It all started with a Sri Lankan friend who I’ve known since my high school days. He’s suggested this place to me a number of years ago as a good place for Indian and Sri Lankan food. Actually, his words were something along the lines of it being the “best bang for your buck”. He acknowledged that you could probably find better food elsewhere but it was great for what you paid for.
Spoken like a true Sri Lankan :)
I’ve been to Janani quite a number of times since that fateful evening many years ago. Things have changed since that time, at one stage opening 24 hours until some spoil-sport local residents complained to the council and ruined it for everyone. The food has changed too but I’ll get to that later.

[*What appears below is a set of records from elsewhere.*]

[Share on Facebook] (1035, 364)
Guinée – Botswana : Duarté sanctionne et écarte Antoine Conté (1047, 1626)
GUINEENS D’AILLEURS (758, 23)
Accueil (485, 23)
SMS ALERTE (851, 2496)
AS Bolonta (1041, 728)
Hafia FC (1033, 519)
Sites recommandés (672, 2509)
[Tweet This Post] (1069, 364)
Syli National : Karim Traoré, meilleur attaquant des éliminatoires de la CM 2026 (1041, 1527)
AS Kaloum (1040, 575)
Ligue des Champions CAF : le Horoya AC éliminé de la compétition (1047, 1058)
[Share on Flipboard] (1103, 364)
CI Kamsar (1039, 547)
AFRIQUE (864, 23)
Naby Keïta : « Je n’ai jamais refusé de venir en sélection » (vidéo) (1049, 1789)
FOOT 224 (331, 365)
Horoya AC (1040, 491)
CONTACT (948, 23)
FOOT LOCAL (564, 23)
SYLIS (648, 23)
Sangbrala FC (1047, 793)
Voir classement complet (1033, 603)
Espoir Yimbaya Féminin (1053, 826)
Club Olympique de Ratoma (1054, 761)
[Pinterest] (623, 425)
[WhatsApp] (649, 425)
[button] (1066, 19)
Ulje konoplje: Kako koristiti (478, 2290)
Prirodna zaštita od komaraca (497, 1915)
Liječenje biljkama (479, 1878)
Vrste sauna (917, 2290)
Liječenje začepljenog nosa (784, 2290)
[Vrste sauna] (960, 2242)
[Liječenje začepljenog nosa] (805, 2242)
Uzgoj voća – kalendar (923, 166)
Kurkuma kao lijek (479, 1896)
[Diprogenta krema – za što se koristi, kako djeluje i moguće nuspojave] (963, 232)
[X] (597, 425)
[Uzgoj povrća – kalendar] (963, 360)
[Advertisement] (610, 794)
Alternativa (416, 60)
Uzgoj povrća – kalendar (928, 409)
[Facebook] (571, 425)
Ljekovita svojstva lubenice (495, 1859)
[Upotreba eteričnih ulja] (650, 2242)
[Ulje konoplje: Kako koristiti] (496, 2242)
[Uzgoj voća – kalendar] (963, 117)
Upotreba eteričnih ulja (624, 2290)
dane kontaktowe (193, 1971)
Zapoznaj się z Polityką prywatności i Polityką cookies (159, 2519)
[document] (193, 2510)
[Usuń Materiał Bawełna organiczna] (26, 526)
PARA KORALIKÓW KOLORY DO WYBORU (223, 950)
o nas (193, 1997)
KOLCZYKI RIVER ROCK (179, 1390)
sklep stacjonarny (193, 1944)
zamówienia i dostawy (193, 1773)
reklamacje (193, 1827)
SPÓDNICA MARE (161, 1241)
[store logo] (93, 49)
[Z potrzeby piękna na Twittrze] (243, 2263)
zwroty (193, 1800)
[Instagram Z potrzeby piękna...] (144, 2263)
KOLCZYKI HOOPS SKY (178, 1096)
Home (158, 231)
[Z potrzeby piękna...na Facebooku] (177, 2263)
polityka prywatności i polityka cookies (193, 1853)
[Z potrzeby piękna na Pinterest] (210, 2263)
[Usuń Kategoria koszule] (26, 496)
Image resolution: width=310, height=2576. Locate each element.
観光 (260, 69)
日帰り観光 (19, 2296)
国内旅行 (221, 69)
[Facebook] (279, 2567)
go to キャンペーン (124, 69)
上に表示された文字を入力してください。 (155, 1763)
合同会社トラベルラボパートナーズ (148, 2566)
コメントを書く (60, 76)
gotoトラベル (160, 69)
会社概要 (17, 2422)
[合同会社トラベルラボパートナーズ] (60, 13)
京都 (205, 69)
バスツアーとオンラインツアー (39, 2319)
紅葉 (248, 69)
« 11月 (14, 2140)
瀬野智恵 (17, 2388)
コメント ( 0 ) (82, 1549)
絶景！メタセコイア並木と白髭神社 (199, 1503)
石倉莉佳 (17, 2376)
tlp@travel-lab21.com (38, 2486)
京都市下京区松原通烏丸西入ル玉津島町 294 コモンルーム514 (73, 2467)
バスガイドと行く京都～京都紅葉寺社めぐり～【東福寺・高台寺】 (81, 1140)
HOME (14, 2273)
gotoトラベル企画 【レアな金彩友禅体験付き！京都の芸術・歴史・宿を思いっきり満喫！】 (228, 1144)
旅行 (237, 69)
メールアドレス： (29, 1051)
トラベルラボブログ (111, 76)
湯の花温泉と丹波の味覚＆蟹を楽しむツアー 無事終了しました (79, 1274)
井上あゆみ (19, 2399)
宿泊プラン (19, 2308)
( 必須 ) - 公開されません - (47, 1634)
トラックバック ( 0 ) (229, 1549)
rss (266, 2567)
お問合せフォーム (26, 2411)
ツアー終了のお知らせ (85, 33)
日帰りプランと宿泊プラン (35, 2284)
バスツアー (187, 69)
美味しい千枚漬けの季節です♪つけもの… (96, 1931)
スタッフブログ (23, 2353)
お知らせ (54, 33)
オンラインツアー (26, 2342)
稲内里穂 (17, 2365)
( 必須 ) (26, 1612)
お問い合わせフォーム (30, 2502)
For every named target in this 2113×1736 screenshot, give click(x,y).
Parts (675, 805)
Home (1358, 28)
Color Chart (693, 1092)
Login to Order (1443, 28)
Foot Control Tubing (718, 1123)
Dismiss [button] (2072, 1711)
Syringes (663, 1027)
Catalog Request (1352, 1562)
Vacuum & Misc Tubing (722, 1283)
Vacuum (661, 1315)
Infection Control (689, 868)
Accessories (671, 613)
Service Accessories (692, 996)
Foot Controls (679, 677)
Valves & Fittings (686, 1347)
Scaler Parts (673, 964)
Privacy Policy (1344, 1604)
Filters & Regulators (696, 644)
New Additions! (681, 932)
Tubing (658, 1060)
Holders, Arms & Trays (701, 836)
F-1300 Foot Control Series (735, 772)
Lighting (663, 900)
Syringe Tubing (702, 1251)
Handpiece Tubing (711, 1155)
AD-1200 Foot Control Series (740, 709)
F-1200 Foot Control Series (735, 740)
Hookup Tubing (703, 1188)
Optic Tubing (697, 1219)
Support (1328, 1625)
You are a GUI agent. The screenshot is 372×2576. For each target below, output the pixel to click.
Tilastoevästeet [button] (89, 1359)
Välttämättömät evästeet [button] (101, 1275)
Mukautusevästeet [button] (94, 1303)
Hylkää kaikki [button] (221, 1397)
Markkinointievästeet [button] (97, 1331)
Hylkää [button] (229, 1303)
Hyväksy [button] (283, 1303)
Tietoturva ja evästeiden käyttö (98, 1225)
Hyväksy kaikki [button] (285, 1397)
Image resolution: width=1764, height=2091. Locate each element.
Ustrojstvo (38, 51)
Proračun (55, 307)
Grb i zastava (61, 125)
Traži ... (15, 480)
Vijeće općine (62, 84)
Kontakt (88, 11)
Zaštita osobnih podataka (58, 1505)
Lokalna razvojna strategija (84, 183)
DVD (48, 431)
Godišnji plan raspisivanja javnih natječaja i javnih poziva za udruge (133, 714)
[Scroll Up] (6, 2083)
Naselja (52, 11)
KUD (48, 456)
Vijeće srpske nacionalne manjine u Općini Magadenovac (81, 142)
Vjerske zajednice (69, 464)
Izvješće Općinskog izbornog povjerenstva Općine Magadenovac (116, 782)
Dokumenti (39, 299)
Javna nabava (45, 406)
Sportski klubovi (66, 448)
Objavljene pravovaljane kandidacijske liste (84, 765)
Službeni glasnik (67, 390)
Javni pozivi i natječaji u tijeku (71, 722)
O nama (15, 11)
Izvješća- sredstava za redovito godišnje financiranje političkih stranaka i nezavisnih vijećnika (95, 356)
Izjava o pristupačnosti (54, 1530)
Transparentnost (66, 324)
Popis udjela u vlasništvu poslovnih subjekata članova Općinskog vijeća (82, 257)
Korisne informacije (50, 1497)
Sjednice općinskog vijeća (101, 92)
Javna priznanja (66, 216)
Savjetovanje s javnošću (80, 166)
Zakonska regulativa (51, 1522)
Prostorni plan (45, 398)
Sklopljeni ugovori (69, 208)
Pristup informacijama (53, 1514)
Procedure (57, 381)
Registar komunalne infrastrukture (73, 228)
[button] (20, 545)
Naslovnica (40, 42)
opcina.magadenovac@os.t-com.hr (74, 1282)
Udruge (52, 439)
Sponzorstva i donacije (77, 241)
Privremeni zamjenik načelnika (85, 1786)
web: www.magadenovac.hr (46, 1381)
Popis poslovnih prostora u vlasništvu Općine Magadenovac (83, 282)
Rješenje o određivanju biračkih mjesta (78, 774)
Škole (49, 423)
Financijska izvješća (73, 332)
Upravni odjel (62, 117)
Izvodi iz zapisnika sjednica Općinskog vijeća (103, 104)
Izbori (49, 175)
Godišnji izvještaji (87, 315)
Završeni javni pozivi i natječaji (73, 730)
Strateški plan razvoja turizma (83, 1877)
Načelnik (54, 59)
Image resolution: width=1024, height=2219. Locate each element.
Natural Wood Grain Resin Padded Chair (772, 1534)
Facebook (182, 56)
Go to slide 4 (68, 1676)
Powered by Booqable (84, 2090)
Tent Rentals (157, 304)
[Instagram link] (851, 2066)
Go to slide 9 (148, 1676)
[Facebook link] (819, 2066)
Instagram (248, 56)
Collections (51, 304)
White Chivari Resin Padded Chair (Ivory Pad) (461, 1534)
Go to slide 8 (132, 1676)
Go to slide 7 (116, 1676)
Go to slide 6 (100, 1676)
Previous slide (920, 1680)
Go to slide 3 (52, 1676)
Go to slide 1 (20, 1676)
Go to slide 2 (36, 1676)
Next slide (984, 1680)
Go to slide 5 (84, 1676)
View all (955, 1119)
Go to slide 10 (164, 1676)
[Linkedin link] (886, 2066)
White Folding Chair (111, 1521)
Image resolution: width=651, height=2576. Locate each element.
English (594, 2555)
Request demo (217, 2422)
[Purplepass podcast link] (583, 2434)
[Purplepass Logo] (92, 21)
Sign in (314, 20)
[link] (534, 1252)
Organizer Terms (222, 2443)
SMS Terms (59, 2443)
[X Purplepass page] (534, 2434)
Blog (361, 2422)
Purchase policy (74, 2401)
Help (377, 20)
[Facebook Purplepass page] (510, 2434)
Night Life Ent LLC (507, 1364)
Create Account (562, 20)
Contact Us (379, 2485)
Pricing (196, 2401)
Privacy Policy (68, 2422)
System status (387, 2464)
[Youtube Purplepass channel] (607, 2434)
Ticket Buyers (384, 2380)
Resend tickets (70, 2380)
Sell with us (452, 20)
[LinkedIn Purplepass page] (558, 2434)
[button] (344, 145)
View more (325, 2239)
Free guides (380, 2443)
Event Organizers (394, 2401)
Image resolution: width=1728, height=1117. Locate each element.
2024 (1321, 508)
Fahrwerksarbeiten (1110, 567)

The restaurant has a very down-to-earth feel to it, with an ambiance that is somewhat akin to an Indian version of a roadside diner. It’s a place where the dining experience focuses solely on the service of good, honest food at a reasonable price. In other words, it’s all about the eating and less about the “dining experience”, if you get my meaning. Oh, and feel free to dig in and eat with your hands. When in Rome…
We’d started with an order of drinks. The mango lassi was smooth, sweet and pretty nice. The consistency was right but a little more mango and a little less sweet would have been my preference. The ginger milk tea came with sugar on the side, which was a nice touch. I’ve been told by my dinner guest that you don’t always have the option. The tea itself had a mellow ginger flavour to it, which made it pleasantly refreshing.
The rice (hiding under the roti) and accompaniments were nice from what I was told. However, the roti was dry, tough and chewy. It’s hard to tell whether they used a precooked roti which was fired in the microwave for a little too long or they’re looking to experiment with a new line of roti jerky. In either case, it was one for the bin. It’s really a shame because I’ve had some great roti here in the past.
My meal selection of the chana bhatura, chickpea curry (chana masala) served with fried bread made from wheat flour (bhatura), was ok. I say ok because I’ve had so much better here in the past. The chickpea curry was alright but it lacked the spicy kick and slightly sour twang that had, at one time, made it my favourite curry. Yes, even over the meat based curries.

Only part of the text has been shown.